RSE : la difficile évaluation des hôtels

RSE : la difficile évaluation des hôtels

De plus en plus de travel managers et d’acheteurs demandent des informations sur la durabilité des hôtels mais l’absence de norme internationale complique la donne.

Les groupes hôteliers sont unanimes : le nombre de demandes d’informations sur la durabilité des hôtels émanant d’acheteurs et de travel managers a explosé l’année dernière en pleine pandémie ! C’est en tous cas ce qu’ils ont déclaré aux journalistes de Business Travel News qui viennent de sortir un instructif numéro spécial sur la RSE (Lire ici).

Denise Naguib, vice-présidente de Marriott en charge de la RSE, affirme ainsi qu’elle a reçu une centaine de demandes en 2020 contre une vingtaine en moyenne les années précédentes. Constat identique chez Hilton et InterContinental (IHG). Les questions posées par les entreprises vont de l’empreinte carbone des séjours à la façon dont un hôtel réduit ses déchets alimentaires, en passant par les pratiques sociales de l’hôtelier, notamment en matière de diversité. « Cependant, la plupart des questions se concentrent encore sur le « E » de la RSE » concède Catherine Dolton, vice-présidente en charge de la RSE chez IHG, citée dans l’article. Et d’ajouter : « Les entreprises ne demandent pas nécessairement à leurs voyageurs de séjourner dans des hôtels plus écologiques mais elles veulent encourager ce comportement ».

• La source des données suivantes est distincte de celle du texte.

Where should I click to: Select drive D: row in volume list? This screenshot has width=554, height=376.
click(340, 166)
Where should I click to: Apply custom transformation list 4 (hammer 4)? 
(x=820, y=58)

Denise Naguib précise cependant que « certains acheteurs ont demandé comment signaler dans leurs outils de réservation les hôtels qui ont des certifications ou des données précises sur les émissions de carbone ou la consommation d’eau. Ceux-là vont même jusqu’à faire passer ces hôtels en tête de liste, avant le prix ».

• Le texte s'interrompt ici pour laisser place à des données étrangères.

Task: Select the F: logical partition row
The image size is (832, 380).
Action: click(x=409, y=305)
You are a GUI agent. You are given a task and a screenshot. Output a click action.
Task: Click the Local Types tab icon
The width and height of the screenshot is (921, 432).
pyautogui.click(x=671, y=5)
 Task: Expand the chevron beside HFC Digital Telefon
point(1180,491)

Seulement voilà, distinguer les bons des mauvais élèves restera un casse-tête tant qu’il n’existera pas une norme industrielle définissant réellement ce qu’est un « hôtel vert ». Il existe des dizaines de labels dans le monde, mais aucune harmonisation. « On ne va pas demander aux hôtels de proposer leurs propres évaluations, je ne suis pas sûr de les croire » ajoute avec malice David McDonald, travel manager monde de Hogan Lovells (cabinet international d’avocats). « Nous avons besoin d’une ressource industrielle neutre, un équivalent des certifications ISO qui publierait chaque année un score et un classement ».

En attendant, les entreprises font avec les moyens du bord. Mark Avery, travel manager monde de PwC, demande par exemple aux hôtels s’ils participent au HCMI, un outil permettant de calculer l’empreinte carbone par chambre occupée, et au HWMI, un dispositif mesurant l’utilisation de l’eau dans un hôtel. Mais c’est très imparfait : seuls 25 000 hôtels dans le monde utilisent le HCMI et 18 000 le HWM.

De nombreux organismes travaillent donc à une harmonisation et à une certification mondiale. Le Global Sustainability Tourism Council serait l’un des plus actifs. L’industrie hôtelière collabore par ailleurs avec le Fonds Mondial pour la Nature pour développer une méthodologie standardisée de mesure des déchets.

La pression des entreprises commence à se faire plus forte. Leur nécessité d’atteindre des objectifs internes de durabilité pousse à des voyages plus responsables. Au point d’avoir un impact sur le choix des hôtels qui seront intégrés dans les programmes voyages ? « Oui, mais cela prendra du temps, affirme Mark Avery. D’autant que parfois, nous sommes dans des endroits où nous n’avons pas le choix des hôtels, il faut être réaliste ».

Pour Rebecca Jeffries, travel manager de Toyota North America, la bascule dépendra des voyageurs : « Si le sujet intéresse 10 ou 15% de mes voyageurs, cela ne fera probablement pas une énorme différence dans mon sourcing hôtelier. En revanche, si cela concerne 85% d’entre eux, alors oui, ça le fera ! ».